4. Violation of policy
Defendant's alleged failure to comply with an administrative rule or policy does not itself rise to the level of a constitutional violation. See Laney v. Farley, 501 F.3d 577, 581 n. 2 (6th Cir. 2007); Smith v. Freland, 954 F.2d 343, 347-48 (6th Cir. 1992); Barber v. City of Salem, 953 F.2d 232, 240 (6th Cir. 1992); Spruytte v. Walters, 753 F.2d 498, 508-09 (6th Cir. 1985); McVeigh v. Bartlett, No. 94-23347, 1995 WL 236687, at *1 (6th Cir. Apr. 21, 1995) (failure to follow policy directive does not rise to the level of a constitutional violation because policy directive does not create a protectable liberty interest). Section 1983 is addressed to remedying violations of federal law, not state law. Lugar v. Edmondson Oil Co., 457 U.S. 922, 924 (1982); Laney, 501 F.3d at 580-81. As a consequence, to the extent Plaintiff suggests that the confiscation of his property violated MDOC policy, his allegations fail to state a constitutional claim.
5. Physical injury requirement
Finally, Plaintiff's claim for emotional injuries is barred by 42 U.S.C. § 1997e(e), which precludes any claim by a prisoner "for mental or emotional injury suffered while in custody without a prior showing of physical injury." Id. See also Hardin-Bey v. Rutter, 524 F.3d 789, 795-96 (6th Cir. 2008); Taylor v. United States, 161 F. App'x 483, 486-87 (6th Cir. 2007); Jarriett v. Wilson, 162 F. App'x 394, 400 (6th Cir. 2005); Oliver v. Sundquist, No. 00-6372, 2001 WL 669994, at *1 (6th Cir. June 7, 2001); Siller v. Dean, No. 99-5323, 2000 WL 145167, at *2 (6th Cir. Feb. 1, 2000). Plaintiff alleges no physical injury. As a consequence, his claim for emotional damages is barred.
Recommended Disposition
Having conducted the review now required by the Prison Litigation Reform Act, I recommend that Plaintiff's complaint be dismissed for failure to state a claim pursuant to 28 U.S.C. §§ 1915(e)(2) and 1915A(b), and 42 U.S.C. § 1997e(c). Should this report and recommendation be adopted, the dismissal of this action will count as a strike for purposes of 28 U.S.C. § 1915(g).

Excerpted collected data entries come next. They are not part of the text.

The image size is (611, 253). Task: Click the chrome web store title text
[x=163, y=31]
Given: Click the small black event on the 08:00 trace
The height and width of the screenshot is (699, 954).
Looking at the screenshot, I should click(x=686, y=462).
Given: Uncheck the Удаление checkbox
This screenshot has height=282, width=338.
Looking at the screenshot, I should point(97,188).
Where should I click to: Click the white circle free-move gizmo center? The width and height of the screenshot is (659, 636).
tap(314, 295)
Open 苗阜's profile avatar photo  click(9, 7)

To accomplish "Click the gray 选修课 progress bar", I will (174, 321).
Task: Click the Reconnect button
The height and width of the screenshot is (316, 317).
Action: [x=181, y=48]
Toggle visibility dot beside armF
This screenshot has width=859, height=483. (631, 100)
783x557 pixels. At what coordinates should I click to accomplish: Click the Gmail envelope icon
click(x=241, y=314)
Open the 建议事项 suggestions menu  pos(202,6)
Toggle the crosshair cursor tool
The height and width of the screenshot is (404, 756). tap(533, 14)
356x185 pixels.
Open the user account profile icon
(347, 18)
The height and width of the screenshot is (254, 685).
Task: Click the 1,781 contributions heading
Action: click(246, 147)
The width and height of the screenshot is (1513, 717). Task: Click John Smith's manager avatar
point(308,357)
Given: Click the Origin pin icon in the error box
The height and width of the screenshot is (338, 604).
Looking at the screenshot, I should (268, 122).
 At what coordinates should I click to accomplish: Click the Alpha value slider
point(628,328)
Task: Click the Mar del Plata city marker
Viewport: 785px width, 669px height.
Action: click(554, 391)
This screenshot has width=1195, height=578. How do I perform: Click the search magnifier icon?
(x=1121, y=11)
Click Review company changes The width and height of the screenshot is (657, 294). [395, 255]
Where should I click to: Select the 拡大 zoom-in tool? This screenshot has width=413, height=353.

I further recommend that the Court find no good-faith basis for appeal within the meaning of 28 U.S.C. § 1915(a)(3). See McGore v. Wrigglesworth, 114 F.3d 601, 611 (6th Cir. 1997).
NOTICE TO PARTIES
Any objections to this Report and Recommendation must be filed and served within ten days of service of this notice on you. 28 U.S.C. § 636(b)(1)(C); FED. R. CIV. P. 72(b). All objections and responses to objections are governed by W.D. Mich. LCivR 72.3(b). Failure to file timely objections may constitute a waiver of any further right of appeal. United States v. Walters, 638 F.2d 947 (6th Cir. 1981); see Thomas v. Arn, 474 U.S. 140 (1985).